┌──

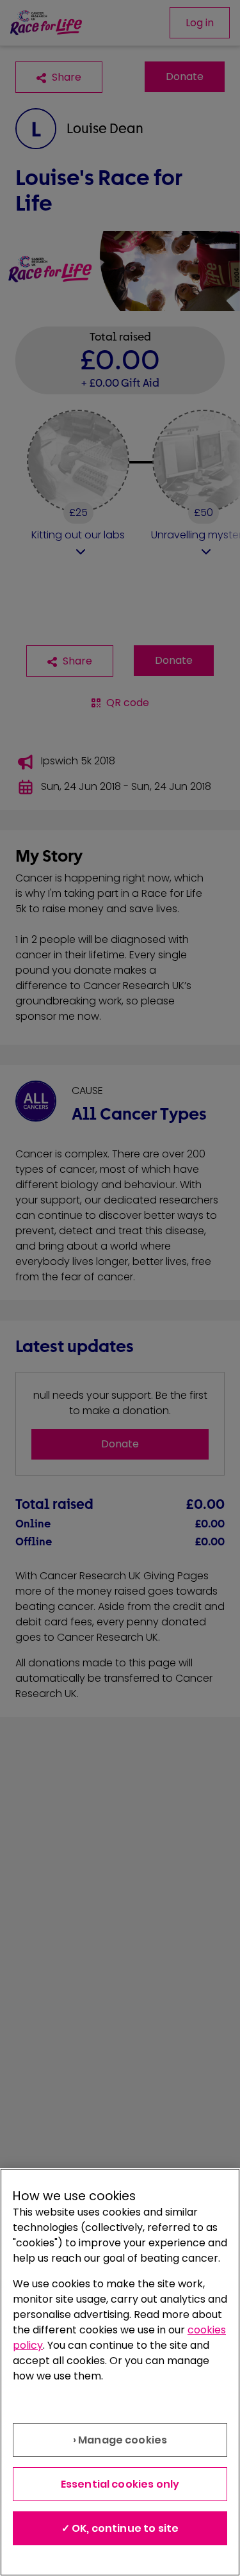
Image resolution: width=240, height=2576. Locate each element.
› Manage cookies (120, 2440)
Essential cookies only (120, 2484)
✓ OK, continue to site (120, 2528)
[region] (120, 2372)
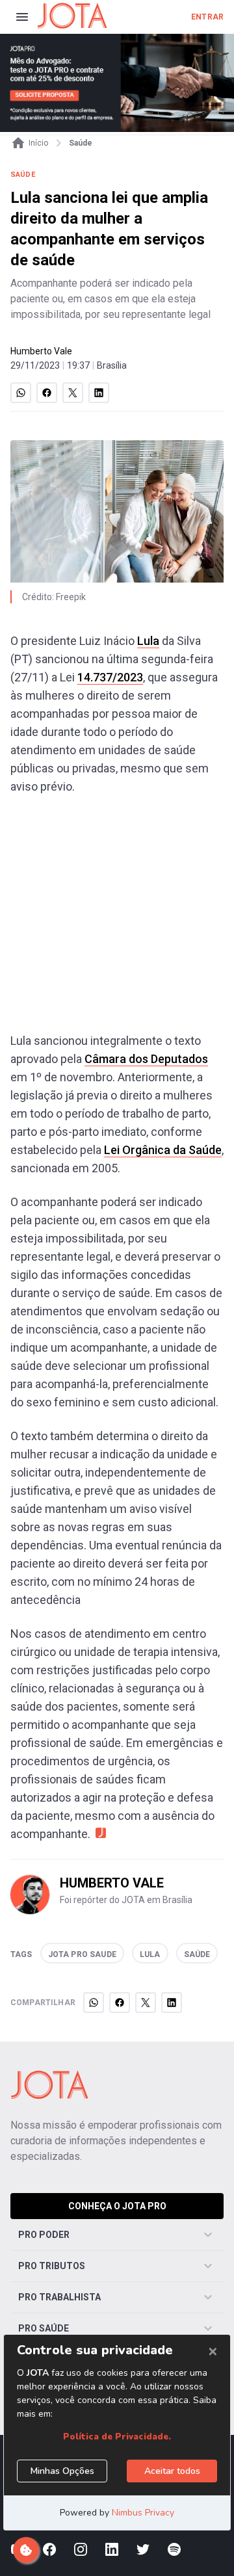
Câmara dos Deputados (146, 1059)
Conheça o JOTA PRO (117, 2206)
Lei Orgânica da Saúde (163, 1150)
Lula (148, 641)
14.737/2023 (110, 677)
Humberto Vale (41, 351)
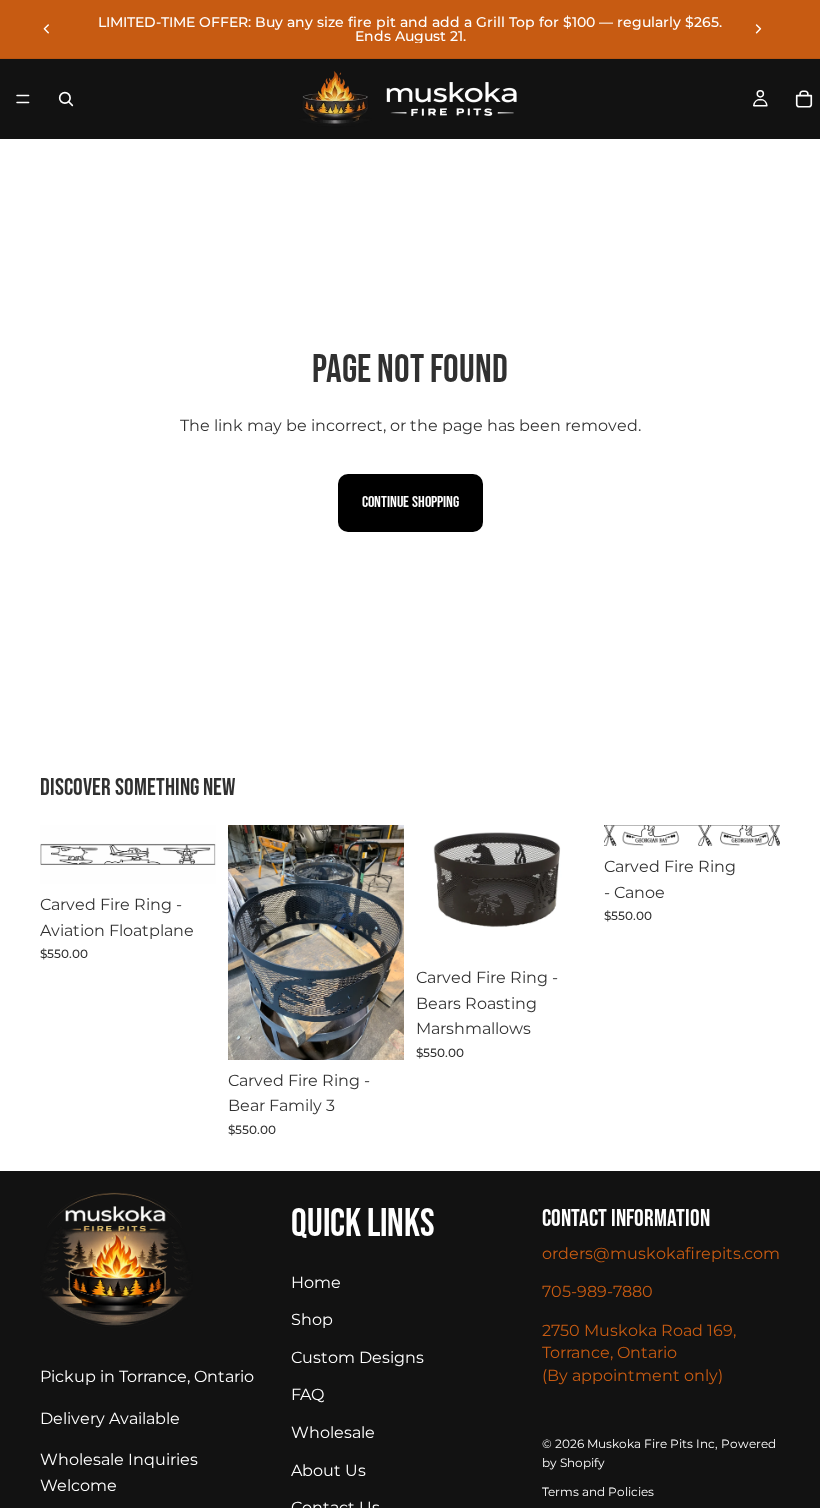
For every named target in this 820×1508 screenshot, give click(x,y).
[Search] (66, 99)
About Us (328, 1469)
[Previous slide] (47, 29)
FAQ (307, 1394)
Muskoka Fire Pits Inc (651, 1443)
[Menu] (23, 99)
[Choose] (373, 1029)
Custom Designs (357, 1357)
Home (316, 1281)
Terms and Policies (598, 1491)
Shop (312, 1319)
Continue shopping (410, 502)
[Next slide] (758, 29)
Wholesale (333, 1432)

└──
┌──

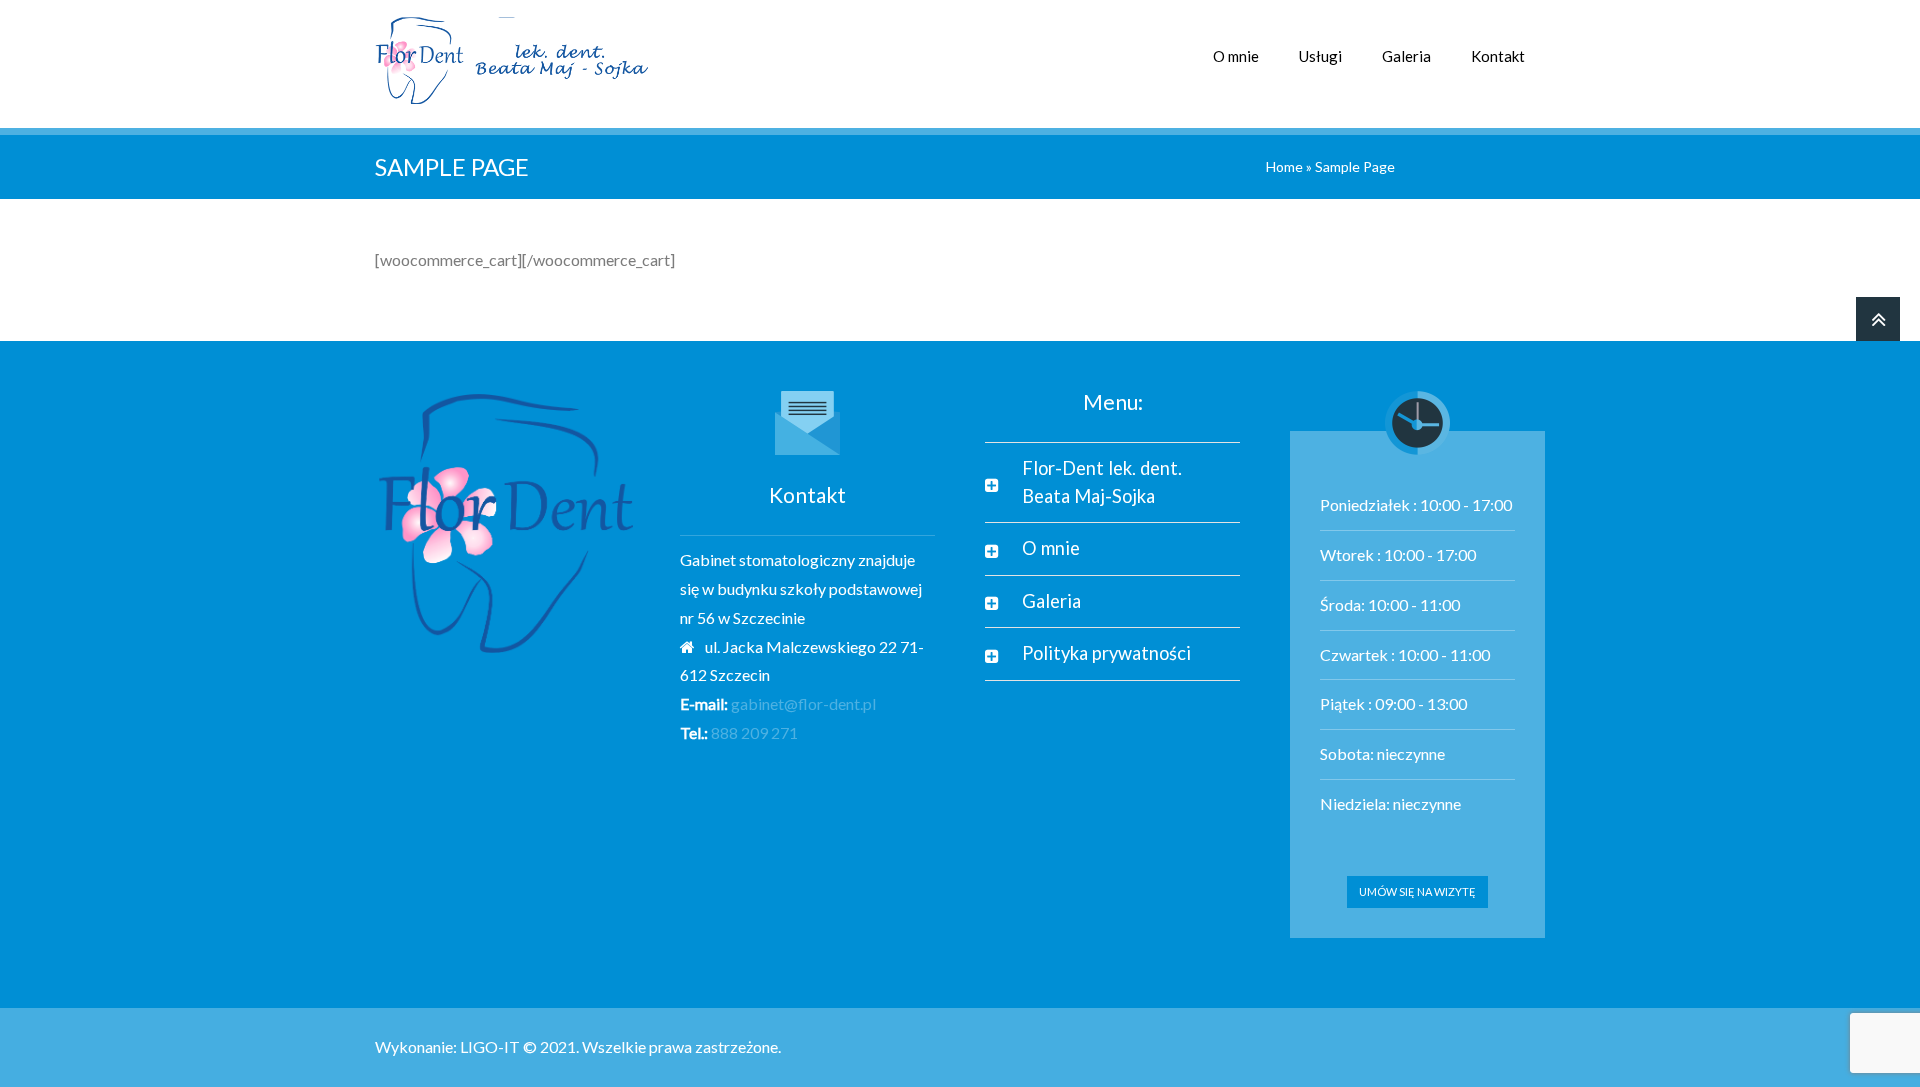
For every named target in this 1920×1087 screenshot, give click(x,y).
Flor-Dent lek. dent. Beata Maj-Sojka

└──

Assignment. Look above for the line with "Image resolution: width=240, height=2576." and the line with "Wholesale (333, 1432)", then copy them and all lines in between exactly as written, and only those, without any pictures.

Exercise result.
Image resolution: width=240, height=2576. Locate each element.
› Manage cookies (120, 2440)
Essential cookies only (120, 2484)
✓ OK, continue to site (120, 2528)
[region] (120, 2372)
Câmara dos Deputados (146, 1059)
Conheça o JOTA PRO (117, 2206)
Lei Orgânica da Saúde (163, 1150)
Lula (148, 641)
14.737/2023 (110, 677)
Humberto Vale (41, 351)
For every named target in this 820×1508 screenshot, give click(x,y).
[Search] (66, 99)
About Us (328, 1469)
[Previous slide] (47, 29)
FAQ (307, 1394)
Muskoka Fire Pits Inc (651, 1443)
[Menu] (23, 99)
[Choose] (373, 1029)
Custom Designs (357, 1357)
Home (316, 1281)
Terms and Policies (598, 1491)
Shop (312, 1319)
Continue shopping (410, 502)
[Next slide] (758, 29)
Wholesale (333, 1432)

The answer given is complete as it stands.